L’un s’est produit à Delle dans la région de Belfort : à deux reprises, le poste de douaniers français stationné dans notre localité a été l’objet d’une fusillade de la part d’un détachement de soldats allemands.

Au nord de Delle, deux patrouilles allemandes du 5e chasseurs à cheval ont franchi la frontière dans la matinée d’aujourd’hui et pénétré jusqu’aux villages de Joncherey et Baron, à plus de dix kilomètres de la frontière. L’officier qui commandait la première a brûlé la cervelle à un soldat français. Les cavaliers allemands ont emmené des chevaux que le maire français de Suarce était en train de réunir et ont forcé les habitants de la commune à conduire lesdits chevaux.

L’ambassadeur de la République à Berlin a été chargé de protester formellement auprès du gouvernement impérial contre des faits qui constituent une violation caractérisée de la frontière par des troupes allemandes en armes et que rien ne justifie dans l’état actuel. Le gouvernement de la République ne peut que laisser au gouvernement impérial l’entière responsabilité de ces actes. Signé : René Viviani.

Sur plusieurs autres points, cependant, des patrouilles allemandes d’infanterie et de cavalerie prennent plaisir à fouler notre sol. De nouveau, M. Viviani proteste auprès de M. de Schœn, qui avertit loyalement Berlin, et remarque : « Par suite de ces nouvelles, les esprits sont ici très surexcités. »

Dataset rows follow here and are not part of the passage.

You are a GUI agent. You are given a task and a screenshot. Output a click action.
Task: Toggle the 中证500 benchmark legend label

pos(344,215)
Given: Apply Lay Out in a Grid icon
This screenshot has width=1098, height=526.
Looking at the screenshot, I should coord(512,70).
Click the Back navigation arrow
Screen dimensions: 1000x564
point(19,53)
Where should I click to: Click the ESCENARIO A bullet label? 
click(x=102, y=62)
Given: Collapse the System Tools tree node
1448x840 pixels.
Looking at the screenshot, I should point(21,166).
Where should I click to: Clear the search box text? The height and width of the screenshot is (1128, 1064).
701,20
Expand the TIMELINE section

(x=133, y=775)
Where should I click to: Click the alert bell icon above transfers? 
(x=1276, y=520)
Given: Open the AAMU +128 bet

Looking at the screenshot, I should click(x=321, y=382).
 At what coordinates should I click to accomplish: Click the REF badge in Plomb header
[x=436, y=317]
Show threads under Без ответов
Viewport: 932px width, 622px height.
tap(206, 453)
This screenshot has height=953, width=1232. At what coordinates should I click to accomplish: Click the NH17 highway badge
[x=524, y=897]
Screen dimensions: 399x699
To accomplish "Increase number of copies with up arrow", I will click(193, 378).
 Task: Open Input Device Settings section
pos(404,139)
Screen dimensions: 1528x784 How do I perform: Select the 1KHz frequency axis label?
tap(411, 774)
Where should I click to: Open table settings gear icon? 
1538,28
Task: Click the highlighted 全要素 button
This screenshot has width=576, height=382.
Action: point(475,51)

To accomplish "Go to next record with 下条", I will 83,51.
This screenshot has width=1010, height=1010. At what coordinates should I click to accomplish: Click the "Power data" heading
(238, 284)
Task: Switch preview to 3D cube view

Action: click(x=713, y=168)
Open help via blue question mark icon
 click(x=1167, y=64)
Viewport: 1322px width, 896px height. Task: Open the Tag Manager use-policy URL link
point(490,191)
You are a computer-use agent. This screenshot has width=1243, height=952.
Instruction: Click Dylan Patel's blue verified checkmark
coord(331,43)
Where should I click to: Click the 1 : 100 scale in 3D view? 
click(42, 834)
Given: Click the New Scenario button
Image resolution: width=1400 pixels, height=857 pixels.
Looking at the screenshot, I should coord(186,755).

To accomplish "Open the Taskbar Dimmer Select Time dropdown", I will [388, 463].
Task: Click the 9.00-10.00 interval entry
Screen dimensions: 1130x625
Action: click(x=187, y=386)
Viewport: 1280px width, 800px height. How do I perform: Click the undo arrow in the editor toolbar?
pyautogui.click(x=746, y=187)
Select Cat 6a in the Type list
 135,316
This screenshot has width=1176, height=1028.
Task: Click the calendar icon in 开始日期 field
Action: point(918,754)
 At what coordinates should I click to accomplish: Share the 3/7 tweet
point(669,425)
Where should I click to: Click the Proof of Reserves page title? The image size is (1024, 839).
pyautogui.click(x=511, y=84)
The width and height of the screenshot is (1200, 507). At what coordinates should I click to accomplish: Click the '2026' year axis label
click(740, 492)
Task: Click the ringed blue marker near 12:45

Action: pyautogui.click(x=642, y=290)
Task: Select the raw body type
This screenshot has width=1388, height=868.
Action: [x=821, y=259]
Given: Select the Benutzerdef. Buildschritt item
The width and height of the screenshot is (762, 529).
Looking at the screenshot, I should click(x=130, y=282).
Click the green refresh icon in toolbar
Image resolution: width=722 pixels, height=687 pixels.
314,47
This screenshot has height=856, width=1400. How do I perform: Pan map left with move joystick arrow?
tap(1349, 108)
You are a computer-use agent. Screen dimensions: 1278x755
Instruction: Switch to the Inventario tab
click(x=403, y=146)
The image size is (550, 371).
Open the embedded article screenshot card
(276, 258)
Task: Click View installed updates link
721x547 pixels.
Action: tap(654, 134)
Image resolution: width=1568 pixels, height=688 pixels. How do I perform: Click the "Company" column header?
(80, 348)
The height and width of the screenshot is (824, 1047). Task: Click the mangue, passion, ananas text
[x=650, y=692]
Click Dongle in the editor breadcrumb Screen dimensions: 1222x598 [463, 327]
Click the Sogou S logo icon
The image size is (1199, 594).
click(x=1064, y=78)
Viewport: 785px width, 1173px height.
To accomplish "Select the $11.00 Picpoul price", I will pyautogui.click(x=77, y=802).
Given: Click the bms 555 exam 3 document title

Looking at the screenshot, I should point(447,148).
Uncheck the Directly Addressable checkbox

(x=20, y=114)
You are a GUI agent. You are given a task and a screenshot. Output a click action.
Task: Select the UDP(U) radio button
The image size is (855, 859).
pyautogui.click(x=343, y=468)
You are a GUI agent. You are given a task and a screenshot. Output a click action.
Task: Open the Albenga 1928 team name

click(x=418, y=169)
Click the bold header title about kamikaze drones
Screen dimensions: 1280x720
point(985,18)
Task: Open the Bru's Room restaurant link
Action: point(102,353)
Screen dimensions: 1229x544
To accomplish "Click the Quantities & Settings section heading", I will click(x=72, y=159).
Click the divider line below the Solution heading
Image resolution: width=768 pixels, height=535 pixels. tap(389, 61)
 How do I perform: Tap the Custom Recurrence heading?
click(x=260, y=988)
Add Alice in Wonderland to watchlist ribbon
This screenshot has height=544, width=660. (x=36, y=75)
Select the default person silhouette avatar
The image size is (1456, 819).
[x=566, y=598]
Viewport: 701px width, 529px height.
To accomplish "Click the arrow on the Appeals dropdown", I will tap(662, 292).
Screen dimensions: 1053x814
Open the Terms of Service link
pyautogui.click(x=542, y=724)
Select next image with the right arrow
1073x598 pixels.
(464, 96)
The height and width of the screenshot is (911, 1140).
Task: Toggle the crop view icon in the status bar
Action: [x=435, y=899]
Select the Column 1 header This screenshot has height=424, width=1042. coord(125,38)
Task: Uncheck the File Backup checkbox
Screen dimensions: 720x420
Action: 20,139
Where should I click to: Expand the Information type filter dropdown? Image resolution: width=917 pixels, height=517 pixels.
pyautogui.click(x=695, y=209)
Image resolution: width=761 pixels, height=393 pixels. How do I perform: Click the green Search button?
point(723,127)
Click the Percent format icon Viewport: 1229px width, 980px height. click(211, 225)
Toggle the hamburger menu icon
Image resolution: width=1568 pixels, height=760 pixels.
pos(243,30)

Devant la répétition éhontée de ces faits, il était impossible au gouvernement français de ne pas croire à un mot d’ordre général. L’État-major allemand a prétendu qu’il n’en était rien et que c’était seulement le 3 août (avant la déclaration de guerre, on est bien forcé de le reconnaître), qu’il avait permis « de pousser le service d’exploration au delà de la frontière ». Mais la simultanéité de toutes ces incursions exclut l’hypothèse d’incidents sporadiques et, du reste, un des cavaliers allemands capturés à Joncherey a déclaré que le lieutenant major avait dit à ses hommes : « Ordre de franchir la frontière. » Les feuilles de mobilisation de la 29e brigade de cavalerie prévoyaient, en effet, l’exécution immédiate de reconnaissances sur territoire français.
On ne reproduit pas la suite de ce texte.